AGI Dermatics clinical research
indicates that the ability of bicyclic monoterpene diols (BMTds) to reduce
collagenese MMP-1 secretion and increase collagen production is dependent
on the TNF-a signaling in the fibroblasts. The data was presented at the
Poster Session at the 66th Annual Meeting of the American Academy of
Dermatology in San Antonio.

“Our prior research showed that BMTds increase collagen gene expression
and protein production while decreasing MMP-1 secretion,” said Daniel
Yarosh, PhD, President, AGI Dermatics. “This study gives us insight into
the cellular communication that allows BMTds to work so effectively and
efficiently in treating photodamaged skin.”

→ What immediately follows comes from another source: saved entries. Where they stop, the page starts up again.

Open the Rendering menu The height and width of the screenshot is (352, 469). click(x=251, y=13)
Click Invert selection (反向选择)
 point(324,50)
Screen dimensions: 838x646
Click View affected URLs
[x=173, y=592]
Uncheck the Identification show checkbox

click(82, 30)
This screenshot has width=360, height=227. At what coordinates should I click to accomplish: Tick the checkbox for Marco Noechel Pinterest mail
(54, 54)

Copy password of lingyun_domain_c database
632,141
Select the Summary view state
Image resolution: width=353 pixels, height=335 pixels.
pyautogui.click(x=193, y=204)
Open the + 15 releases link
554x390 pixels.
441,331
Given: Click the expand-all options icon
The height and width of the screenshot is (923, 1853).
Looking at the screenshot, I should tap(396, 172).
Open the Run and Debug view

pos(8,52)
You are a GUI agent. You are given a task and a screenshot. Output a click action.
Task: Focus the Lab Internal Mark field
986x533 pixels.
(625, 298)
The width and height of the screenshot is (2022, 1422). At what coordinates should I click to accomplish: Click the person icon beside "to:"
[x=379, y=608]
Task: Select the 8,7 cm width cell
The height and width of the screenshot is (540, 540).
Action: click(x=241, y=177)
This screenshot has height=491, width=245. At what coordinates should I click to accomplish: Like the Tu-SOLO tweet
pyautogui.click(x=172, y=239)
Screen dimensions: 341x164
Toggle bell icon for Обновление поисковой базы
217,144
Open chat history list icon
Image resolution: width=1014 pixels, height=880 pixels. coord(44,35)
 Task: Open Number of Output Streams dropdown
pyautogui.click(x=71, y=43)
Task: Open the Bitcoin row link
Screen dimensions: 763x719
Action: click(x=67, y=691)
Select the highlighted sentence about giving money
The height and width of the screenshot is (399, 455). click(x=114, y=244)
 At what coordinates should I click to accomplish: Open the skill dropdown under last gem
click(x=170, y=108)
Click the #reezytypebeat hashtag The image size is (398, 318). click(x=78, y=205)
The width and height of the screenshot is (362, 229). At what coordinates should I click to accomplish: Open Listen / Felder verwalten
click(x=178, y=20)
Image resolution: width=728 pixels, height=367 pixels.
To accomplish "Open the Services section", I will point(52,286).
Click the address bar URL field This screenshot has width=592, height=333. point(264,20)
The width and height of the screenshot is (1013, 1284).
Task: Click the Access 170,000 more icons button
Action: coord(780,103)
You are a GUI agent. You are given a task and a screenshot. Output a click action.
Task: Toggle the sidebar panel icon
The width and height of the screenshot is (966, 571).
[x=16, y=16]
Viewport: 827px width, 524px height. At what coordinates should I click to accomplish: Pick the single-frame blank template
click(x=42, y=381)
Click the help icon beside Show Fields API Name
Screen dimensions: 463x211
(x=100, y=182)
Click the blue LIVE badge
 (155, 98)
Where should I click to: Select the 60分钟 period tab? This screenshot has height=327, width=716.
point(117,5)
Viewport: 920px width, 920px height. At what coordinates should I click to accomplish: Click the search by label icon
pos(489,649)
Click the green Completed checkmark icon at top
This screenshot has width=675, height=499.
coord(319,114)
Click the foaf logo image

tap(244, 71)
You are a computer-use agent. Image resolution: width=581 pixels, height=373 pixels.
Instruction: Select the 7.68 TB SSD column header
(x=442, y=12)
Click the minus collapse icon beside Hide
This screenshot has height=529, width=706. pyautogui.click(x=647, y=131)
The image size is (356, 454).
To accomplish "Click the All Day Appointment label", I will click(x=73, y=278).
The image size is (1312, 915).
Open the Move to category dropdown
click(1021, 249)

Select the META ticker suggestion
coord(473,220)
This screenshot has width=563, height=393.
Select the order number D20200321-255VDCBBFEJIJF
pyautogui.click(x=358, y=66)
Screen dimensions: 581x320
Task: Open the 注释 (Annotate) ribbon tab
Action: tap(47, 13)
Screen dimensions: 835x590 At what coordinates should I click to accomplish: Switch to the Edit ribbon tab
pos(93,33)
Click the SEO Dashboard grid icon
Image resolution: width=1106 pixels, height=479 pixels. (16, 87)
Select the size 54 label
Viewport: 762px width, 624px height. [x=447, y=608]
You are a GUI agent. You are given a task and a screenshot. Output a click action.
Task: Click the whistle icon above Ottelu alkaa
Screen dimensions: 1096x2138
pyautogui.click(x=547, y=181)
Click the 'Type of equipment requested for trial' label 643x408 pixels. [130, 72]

BMTds, a class of compounds known to increase nitric oxide levels, were
recently reported to play a major role in collagen synthesis. AGI
scientists questioned whether the transmission of BMTd factors were
influenced by the role of Interleukin-6 (IL-6) and TNF-A in regulating
collagen 1 and MMP-1 secretions.

In earlier studies of BMTds, AGI scientists observed a linear increase
in BMTd concentrations and secretion of interleukin-6 (IL-6), a
multi-functional cytokine that mediates a wide variety of functions in
cells, promotes cell proliferation and regulates gene expression. By
blocking the IL-6 signaling with a neutralizing IL-6 antibody, studies
showed a concomitant increase in MMP-1 and a reduction in collagen 1. The
effect of the neutralizing antibody, however, was gradually overcome by
increasing BMTd concentrations, indicating that IL-6 is not involved in the
transmission of the BMTd effect. Results indicated a linear decrease in
MMP-1 secretion and an increase in collagen production, two key components
in treatment of photoaged skin.

Similarly, blocking TNF-a signaling in the fibroblasts with a TNF-a
neutralizing antibody also increases MMP-1 and decreases collagen
secretion. However, blocking TNF-a signaling also blocks the BMTd effect.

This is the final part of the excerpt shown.